More recently, more favorable criticism of "The Dreams in the Witch House" has appeared. Weird Taless current Lovecraft columnist, Kenneth Hite, calls the story "one of the purest and most important examples of sheer Lovecraftian cosmicism", suggesting that it is the most fully fleshed-out expression of the author's "From Beyond" motif, also explored in such stories as "The Music of Erich Zann", "Hypnos", and "The Hound". Lovecraft critic and Prix Goncourt award-winning novelist Michel Houellebecq situates the story within what he calls Lovecraft's "definitive fourth circle", classing it alongside seven other tales that comprise "the absolute heart of HPL's myth [...] what most rabid Lovecraftians continue to call, almost in spite of themselves, the 'great texts'."

==Adaptations==
===Film===
- A very loose adaptation inspired by the tale was the 1968 film Curse of the Crimson Altar (aka. The Crimson Cult, Witch House, The Crimson Altar). It starred Barbara Steele, Christopher Lee, Boris Karloff, and Michael Gough.
- An easter egg connection is present in Stephen King's Doctor Sleep. The attic room that Dan Torrence rents for $85/week has odd angles and a wall that has been painted with chalkboard paint by a former tenant who is described by the landlady as a math student. Torrence communicates with Abra Stone via that blackboard wall, essentially traveling in a similar psychic manner as the protagonist in Lovecraft's story.
- The 2021 film H.P. Lovecraft's Witch House is loosely based on the story.
- The 2022 film Venus is a loose adaptation of Lovecraft's story, relocating the setting to the Villaverde district of Madrid.

===Television===
- "The Dreams in the Witch House" was adapted into a short film for Showtime cable television's anthology Masters of Horror series, directed by Stuart Gordon, under the title H. P. Lovecraft's Dreams in the Witch-House. It alters the plot and minor details of the original and puts it in a contemporary setting, with Keziah Mason becoming what the film's promotional materials refer to as "a luscious she-demon" and neighbor Frank Elwood changing genders to become Frances Elwood.
- In the 2018 Netflix series Chilling Adventures of Sabrina, Part 1, Episode 5, "Dreams in a Witch House", Sabrina inadvertently releases a demon in the house that traps Sabrina and her family members in their worst nightmares.
- In 2022, the story was loosely adapted as an episode, directed by Catherine Hardwicke, for Guillermo del Toro's Cabinet of Curiosities.
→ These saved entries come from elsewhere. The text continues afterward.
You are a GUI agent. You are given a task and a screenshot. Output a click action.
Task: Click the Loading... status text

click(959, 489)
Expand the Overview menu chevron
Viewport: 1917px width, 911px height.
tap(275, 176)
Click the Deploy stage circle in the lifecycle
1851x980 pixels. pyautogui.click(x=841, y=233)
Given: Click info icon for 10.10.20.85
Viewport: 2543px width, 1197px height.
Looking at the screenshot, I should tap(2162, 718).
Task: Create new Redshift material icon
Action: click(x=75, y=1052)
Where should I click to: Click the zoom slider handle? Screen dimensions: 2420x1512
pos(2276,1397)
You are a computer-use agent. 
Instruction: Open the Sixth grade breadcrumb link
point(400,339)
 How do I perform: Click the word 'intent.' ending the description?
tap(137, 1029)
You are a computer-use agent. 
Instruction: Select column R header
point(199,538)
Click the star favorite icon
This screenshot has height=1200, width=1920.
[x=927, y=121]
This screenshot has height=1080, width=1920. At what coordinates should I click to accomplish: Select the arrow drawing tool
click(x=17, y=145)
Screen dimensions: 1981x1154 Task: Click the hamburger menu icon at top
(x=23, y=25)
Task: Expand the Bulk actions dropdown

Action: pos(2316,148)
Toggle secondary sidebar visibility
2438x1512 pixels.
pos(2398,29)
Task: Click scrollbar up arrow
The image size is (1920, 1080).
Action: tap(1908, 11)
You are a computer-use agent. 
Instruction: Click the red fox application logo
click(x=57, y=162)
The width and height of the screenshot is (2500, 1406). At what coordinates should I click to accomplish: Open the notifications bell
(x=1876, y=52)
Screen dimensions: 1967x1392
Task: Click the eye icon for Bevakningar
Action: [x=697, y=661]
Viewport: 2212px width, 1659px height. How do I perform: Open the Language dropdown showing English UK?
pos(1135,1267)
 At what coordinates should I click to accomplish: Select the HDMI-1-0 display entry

The episode starred Rupert Grint, Nia Vardalos, Ismael Cruz Córdova, and DJ Qualls.

===Stage===
- "The Dreams in the Witch House" was brought to the stage in 2008 by WildClaw Theatre Company in Chicago, in conjunction with Weird Tales Magazine's 85th anniversary, under the title "H. P. Lovecraft's The Dreams in the Witch House". It was adapted and directed by WildClaw Artistic Director Charley Sherman.

===Literature===
- The story and characters were adapted by the author Graham Masterton in his 1992 novel Prey.

===Music===
- In 2005 Dreams in the Witch House was used as the title of a compilation CD from the band H. P. Lovecraft.
- The story gives its name and lyrical inspiration to a song by German gothic metal band The Vision Bleak, present on their album Carpathia: A Dramatic Poem.
- In 2013, the H. P. Lovecraft Historical Society made a rock opera concept album titled Dreams in the Witch House: A Lovecraftian Rock Opera based on the work. The project is a Swedish/American collaboration between producers and songwriters Chris Laney, Anders Ringman and Lennart Östlund, and lyricists/book-writers Sean Branney, Mike Dalager and Andrew Leman. The album features Bruce Kulick and Doug Blair on lead guitar on some tracks. From those who have reviewed it, the album has received positive feedback but has not received mainstream attention.

===Video games ===
- In 2023, Bonus Stage Publishing released Dreams in the Witch House, a point-and-click adventure game adaptation of the story, developed by Atom Brain Games.